Earl appointed interim police chief after Jewell’s dismissal

By Bill Short

Staff Writerearl

Mayor Chris Goodman announced last week that he appointed Police Capt. Chris Earl as interim police chief after Rick Jewell was “released from his duties.”
Goodman made the announcement Thursday night during the regular monthly meeting of the Board of Mayor and Aldermen.
While acknowledging that it was “not an easy decision” to make, the mayor noted that its purpose is to take the police department “in a little different direction.” And he considered it necessary to have “new leadership” in order to achieve that.
Goodman said Earl has accepted the interim position until a “permanent” decision can be made.
“We are grateful for Mr. Jewell’s service provided to the town of Oakland during his tenure,” he said. “We’re also excited about where we’re moving forward.”
During an interview after the meeting, the mayor said he wants to ensure “unity” within the police department and to make sure the residents realize and understand its role. He believes some “different communication” will help move that forward more quickly than where the department was previously heading.
Goodman recalled that, when he first became mayor, he heard “rumors” that there were morale problems within the department. And the “hints” seemed to become more apparent during the past three or four weeks.
The mayor said his decision was driven by the “lack of unity,” as well as his knowledge “from history” of the potential effect it can have on the officers and the town itself.
“I just felt that the department itself wasn’t as unified as it could be,” he noted. “So, changing leadership often gives you the opportunity to straighten that out.”
Earl is a graduate of The University of Memphis with a bachelor’s degree in professionalism and paralegal. He has also attended the Command School at Northwest University.
He retired from the Memphis Police Department after 26 years. From 2006 until 2010, he ran the Narcotics Unit in the Millington department. He has been a member of the Oakland department for about three years.
While he has spent most of his law enforcement career in Special Operations, Earl said he has worked in “all divisions.”
“I’m big into police-community relations,” he noted, “and that’s what I’ll be hammering home here, right underneath safety for the citizens.

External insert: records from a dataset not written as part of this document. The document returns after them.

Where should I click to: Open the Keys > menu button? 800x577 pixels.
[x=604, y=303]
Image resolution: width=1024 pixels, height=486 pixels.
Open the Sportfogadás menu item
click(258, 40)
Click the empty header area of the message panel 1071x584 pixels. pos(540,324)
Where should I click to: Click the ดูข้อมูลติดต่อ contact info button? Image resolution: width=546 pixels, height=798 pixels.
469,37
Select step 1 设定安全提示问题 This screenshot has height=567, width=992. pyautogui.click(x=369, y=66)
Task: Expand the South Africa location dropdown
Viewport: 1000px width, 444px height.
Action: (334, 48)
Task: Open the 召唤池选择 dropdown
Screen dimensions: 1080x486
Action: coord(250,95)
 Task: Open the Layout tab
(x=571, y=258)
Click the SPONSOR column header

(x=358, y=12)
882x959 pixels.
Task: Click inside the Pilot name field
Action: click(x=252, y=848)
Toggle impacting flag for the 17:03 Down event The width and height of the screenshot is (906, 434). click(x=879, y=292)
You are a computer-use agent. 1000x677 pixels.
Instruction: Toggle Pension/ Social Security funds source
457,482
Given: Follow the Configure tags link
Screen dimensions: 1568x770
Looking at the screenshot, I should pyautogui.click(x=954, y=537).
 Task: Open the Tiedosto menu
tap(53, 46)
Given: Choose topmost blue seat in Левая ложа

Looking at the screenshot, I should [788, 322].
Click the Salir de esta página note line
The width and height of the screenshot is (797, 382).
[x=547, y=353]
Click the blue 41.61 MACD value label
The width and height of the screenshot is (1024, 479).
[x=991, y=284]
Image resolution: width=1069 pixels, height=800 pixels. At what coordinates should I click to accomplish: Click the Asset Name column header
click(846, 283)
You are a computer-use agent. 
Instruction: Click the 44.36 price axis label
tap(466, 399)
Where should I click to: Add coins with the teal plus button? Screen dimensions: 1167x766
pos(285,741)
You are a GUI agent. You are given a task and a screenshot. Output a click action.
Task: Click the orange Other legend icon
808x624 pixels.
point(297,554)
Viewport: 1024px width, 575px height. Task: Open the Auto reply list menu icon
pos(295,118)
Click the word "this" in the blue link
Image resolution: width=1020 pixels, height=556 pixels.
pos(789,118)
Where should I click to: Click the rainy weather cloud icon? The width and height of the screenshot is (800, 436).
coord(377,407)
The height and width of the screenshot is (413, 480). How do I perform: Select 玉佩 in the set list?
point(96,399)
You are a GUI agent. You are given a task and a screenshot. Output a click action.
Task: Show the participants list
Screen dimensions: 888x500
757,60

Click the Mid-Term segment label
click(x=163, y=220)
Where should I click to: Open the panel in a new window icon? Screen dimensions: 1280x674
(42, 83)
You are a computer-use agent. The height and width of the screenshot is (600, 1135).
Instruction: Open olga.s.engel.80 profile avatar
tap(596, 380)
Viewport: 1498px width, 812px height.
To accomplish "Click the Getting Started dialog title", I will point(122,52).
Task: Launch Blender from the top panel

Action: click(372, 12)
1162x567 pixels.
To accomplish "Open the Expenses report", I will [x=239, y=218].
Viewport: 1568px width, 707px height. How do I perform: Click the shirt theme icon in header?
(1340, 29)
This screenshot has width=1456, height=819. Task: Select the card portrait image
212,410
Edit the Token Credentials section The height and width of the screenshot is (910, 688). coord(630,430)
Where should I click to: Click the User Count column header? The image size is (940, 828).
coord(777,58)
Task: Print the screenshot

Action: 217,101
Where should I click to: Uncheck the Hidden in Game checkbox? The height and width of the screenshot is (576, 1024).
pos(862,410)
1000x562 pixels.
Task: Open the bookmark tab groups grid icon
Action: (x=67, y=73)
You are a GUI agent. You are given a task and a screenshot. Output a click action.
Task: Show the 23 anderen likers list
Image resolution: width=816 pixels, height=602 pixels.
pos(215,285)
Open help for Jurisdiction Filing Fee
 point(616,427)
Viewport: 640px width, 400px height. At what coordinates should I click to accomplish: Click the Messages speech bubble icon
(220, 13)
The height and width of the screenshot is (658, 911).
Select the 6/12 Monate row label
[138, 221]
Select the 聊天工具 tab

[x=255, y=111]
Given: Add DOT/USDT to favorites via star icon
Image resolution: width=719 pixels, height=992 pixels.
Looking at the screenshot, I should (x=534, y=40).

That’s what I’m really excited about – getting some programs started for that, to get the citizens and the police on the same page.”
Goodman said the town will advertise the open permanent position, and he might accept applications for two to four weeks. After determining who he considers the most qualified candidate, the mayor will submit the nomination to the board for approval.
Earl said he plans to apply for the permanent position, and Goodman noted that he will be “strongly considered” for it.